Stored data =
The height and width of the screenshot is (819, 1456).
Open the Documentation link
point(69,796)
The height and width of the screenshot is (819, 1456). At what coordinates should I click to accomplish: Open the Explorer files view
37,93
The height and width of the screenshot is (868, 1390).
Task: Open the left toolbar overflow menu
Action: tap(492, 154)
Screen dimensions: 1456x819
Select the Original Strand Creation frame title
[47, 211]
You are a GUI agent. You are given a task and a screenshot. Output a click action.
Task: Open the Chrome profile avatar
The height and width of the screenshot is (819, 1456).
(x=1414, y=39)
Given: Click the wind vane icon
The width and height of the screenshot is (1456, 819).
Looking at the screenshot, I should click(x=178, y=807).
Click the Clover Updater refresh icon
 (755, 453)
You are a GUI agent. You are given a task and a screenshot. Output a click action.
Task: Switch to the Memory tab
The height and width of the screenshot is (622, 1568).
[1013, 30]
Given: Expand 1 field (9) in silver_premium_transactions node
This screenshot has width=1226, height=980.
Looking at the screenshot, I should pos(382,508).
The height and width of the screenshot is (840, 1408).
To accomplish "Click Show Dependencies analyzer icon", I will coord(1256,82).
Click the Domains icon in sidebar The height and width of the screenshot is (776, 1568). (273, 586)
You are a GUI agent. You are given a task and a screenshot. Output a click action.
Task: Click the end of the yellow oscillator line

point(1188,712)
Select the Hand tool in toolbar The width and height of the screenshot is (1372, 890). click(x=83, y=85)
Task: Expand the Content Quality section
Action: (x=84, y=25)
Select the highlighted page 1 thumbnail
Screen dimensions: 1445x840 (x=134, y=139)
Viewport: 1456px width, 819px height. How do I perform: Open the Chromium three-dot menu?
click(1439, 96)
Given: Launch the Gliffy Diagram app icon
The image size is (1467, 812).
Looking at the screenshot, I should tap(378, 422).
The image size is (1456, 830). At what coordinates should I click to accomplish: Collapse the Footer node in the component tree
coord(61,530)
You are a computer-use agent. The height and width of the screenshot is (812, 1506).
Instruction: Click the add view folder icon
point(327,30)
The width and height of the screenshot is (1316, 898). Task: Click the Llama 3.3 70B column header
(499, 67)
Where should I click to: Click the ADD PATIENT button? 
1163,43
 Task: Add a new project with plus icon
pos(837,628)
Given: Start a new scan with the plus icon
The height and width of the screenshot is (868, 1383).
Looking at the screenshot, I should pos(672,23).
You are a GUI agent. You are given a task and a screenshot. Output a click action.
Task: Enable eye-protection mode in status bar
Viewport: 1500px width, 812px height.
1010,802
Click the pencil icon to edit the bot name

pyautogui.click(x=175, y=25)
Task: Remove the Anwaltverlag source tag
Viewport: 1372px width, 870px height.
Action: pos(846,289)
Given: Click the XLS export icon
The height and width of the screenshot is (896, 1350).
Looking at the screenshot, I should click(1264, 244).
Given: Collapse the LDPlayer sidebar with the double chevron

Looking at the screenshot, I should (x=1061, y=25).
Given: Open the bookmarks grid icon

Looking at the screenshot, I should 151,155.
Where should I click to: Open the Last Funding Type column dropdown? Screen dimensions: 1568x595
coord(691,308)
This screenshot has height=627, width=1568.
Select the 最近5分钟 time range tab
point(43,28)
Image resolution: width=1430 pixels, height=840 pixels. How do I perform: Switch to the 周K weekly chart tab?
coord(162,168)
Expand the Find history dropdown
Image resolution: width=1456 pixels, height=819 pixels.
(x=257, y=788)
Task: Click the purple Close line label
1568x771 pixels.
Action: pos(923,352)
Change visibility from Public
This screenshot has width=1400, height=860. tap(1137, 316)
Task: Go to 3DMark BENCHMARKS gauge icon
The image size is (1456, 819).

WORK INSTRUCTION = Send back each record exactly, and include them all.

RESULT =
The height and width of the screenshot is (819, 1456).
Open the Documentation link
point(69,796)
The height and width of the screenshot is (819, 1456). At what coordinates should I click to accomplish: Open the Explorer files view
37,93
The height and width of the screenshot is (868, 1390).
Task: Open the left toolbar overflow menu
Action: tap(492, 154)
Screen dimensions: 1456x819
Select the Original Strand Creation frame title
[47, 211]
You are a GUI agent. You are given a task and a screenshot. Output a click action.
Task: Open the Chrome profile avatar
The height and width of the screenshot is (819, 1456).
(x=1414, y=39)
Given: Click the wind vane icon
The width and height of the screenshot is (1456, 819).
Looking at the screenshot, I should click(x=178, y=807).
Click the Clover Updater refresh icon
 (755, 453)
You are a GUI agent. You are given a task and a screenshot. Output a click action.
Task: Switch to the Memory tab
The height and width of the screenshot is (622, 1568).
[1013, 30]
Given: Expand 1 field (9) in silver_premium_transactions node
This screenshot has width=1226, height=980.
Looking at the screenshot, I should pos(382,508).
The height and width of the screenshot is (840, 1408).
To accomplish "Click Show Dependencies analyzer icon", I will coord(1256,82).
Click the Domains icon in sidebar The height and width of the screenshot is (776, 1568). (273, 586)
You are a GUI agent. You are given a task and a screenshot. Output a click action.
Task: Click the end of the yellow oscillator line

point(1188,712)
Select the Hand tool in toolbar The width and height of the screenshot is (1372, 890). click(x=83, y=85)
Task: Expand the Content Quality section
Action: (x=84, y=25)
Select the highlighted page 1 thumbnail
Screen dimensions: 1445x840 (x=134, y=139)
Viewport: 1456px width, 819px height. How do I perform: Open the Chromium three-dot menu?
click(1439, 96)
Given: Launch the Gliffy Diagram app icon
The image size is (1467, 812).
Looking at the screenshot, I should tap(378, 422).
The image size is (1456, 830). At what coordinates should I click to accomplish: Collapse the Footer node in the component tree
coord(61,530)
You are a computer-use agent. The height and width of the screenshot is (812, 1506).
Instruction: Click the add view folder icon
point(327,30)
The width and height of the screenshot is (1316, 898). Task: Click the Llama 3.3 70B column header
(499, 67)
Where should I click to: Click the ADD PATIENT button? 
1163,43
 Task: Add a new project with plus icon
pos(837,628)
Given: Start a new scan with the plus icon
The height and width of the screenshot is (868, 1383).
Looking at the screenshot, I should pos(672,23).
You are a GUI agent. You are given a task and a screenshot. Output a click action.
Task: Enable eye-protection mode in status bar
Viewport: 1500px width, 812px height.
1010,802
Click the pencil icon to edit the bot name

pyautogui.click(x=175, y=25)
Task: Remove the Anwaltverlag source tag
Viewport: 1372px width, 870px height.
Action: pos(846,289)
Given: Click the XLS export icon
The height and width of the screenshot is (896, 1350).
Looking at the screenshot, I should click(1264, 244).
Given: Collapse the LDPlayer sidebar with the double chevron

Looking at the screenshot, I should (x=1061, y=25).
Given: Open the bookmarks grid icon

Looking at the screenshot, I should 151,155.
Where should I click to: Open the Last Funding Type column dropdown? Screen dimensions: 1568x595
coord(691,308)
This screenshot has height=627, width=1568.
Select the 最近5分钟 time range tab
point(43,28)
Image resolution: width=1430 pixels, height=840 pixels. How do I perform: Switch to the 周K weekly chart tab?
coord(162,168)
Expand the Find history dropdown
Image resolution: width=1456 pixels, height=819 pixels.
(x=257, y=788)
Task: Click the purple Close line label
1568x771 pixels.
Action: pos(923,352)
Change visibility from Public
This screenshot has width=1400, height=860. tap(1137, 316)
Task: Go to 3DMark BENCHMARKS gauge icon
The image size is (1456, 819).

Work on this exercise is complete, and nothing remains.